In a 2007 interview with HBO's "Real Sports with Bryant Gumbel," Nowinski reflected on his revelations in light of his research:
"I said, 'How can this be in the medical literature and yet I've been playing football and wrestling for 11 years and no one has told me any of this?'"
Former New England Patriots linebacker Ted Johnson, speaking on the same program, had a similar thought:
"All I ever asked was, 'Tell me what my risks are and then let me decide if I want to go out there and screw my brain up.' But I never had that choice. Now I may have early onset of Alzheimer's. I just can't imagine living with that."
So now players at the highest level are becoming aware, and it appears they have regrets.
While I may not regret my athletic endeavors, these recent revelations will likely inform my decisions when, one day, my own children become old enough to play sports. And a small part of me wonders what my brain is going to be like when they become old enough to reflect on their own athletic careers.

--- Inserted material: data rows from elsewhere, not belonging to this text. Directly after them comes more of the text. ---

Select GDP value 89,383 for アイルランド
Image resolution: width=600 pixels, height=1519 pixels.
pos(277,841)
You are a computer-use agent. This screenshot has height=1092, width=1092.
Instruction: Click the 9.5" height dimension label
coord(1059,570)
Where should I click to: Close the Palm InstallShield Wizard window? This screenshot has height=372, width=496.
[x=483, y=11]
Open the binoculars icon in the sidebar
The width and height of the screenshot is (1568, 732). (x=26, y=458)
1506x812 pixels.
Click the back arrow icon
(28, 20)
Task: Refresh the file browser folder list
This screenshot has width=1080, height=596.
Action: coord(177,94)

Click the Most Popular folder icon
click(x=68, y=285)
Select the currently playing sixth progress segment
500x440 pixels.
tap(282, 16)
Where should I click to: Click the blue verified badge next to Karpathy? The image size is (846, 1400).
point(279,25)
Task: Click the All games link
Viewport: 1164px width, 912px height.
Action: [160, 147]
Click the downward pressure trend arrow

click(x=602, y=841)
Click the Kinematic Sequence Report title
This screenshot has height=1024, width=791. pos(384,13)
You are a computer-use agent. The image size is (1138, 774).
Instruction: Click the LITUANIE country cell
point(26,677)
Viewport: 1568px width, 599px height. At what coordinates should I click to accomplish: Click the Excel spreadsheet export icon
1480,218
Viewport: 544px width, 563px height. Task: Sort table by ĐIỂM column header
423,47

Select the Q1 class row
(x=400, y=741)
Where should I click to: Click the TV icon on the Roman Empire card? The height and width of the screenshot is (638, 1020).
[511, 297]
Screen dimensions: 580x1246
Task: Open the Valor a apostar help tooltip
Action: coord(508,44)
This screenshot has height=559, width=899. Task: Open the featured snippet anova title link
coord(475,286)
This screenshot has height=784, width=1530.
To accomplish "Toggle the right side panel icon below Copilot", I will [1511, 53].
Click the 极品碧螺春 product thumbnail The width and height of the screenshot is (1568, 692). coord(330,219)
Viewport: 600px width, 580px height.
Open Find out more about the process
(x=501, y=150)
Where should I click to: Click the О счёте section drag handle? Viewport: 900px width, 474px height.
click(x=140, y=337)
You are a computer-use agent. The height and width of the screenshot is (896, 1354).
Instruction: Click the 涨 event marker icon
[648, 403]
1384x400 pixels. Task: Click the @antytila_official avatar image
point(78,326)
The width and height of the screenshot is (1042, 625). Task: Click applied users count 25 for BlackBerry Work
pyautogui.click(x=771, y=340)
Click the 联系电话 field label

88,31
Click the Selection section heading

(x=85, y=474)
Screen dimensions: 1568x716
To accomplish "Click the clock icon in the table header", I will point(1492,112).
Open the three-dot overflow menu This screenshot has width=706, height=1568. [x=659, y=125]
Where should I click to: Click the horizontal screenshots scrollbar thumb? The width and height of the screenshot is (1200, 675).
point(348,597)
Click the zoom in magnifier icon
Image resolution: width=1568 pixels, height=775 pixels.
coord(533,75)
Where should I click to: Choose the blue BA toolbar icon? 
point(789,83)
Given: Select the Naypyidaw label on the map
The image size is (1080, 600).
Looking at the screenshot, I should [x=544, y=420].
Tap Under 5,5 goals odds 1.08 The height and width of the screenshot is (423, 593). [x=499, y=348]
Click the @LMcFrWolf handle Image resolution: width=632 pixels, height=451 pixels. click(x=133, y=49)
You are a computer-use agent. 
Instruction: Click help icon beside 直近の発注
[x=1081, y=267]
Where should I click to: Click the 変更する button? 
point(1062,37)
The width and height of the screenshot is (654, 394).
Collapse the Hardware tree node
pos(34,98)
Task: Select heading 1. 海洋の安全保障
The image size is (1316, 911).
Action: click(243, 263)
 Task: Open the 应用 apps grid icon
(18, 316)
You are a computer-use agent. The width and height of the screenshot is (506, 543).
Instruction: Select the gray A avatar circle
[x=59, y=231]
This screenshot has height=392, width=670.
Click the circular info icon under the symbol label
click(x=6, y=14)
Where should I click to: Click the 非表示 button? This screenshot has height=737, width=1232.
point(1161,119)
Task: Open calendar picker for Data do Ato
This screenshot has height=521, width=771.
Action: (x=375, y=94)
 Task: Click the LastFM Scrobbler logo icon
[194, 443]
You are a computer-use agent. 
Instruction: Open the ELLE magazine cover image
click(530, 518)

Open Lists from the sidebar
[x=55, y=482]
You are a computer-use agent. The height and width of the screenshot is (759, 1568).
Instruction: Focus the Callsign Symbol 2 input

The fact is, though, a slew of future parents will likely be signing their kids up for Little League baseball, maybe even golf, over pee-wee football.
And that is simply the case moving forward. The NFL will continue to stiffen penalties and hand out suspensions to aggressive tacklers. Companies will make new helmets, and so on and so on. But the fact is, just like it did years ago in professional boxing, the talent pool will eventually dry up.
Nowadays, boxing is a shell of its former glorious self and discussions about the sport generally revolve around what it lacks: lack of a unified belt, lack of legitimate heavyweights.
Do you know why there is a lack of legitimate heavyweights? For one, take a look at Muhammad Ali or Joe Frazier in either of their current states. Now, what are you going to give your kid for his or her next birthday, boxing gloves, or a basketball?
Exactly.
The same will happen for football. It will still exist, it will still be relevant on the sporting landscape. But between rule change and a lack of high-caliber athletes, it will never be the same again. Make no mistake about it, this is a watershed moment for American football, and for better (players safety) or worse (league popularity) the Golden Age of football in America has reached its apex. It is all downhill from here.
Do not fear change, though, the evolution of sporting violence is natural after all. Where we once had gladiators, we now have football, and where we now have football, we will one day have ... charades?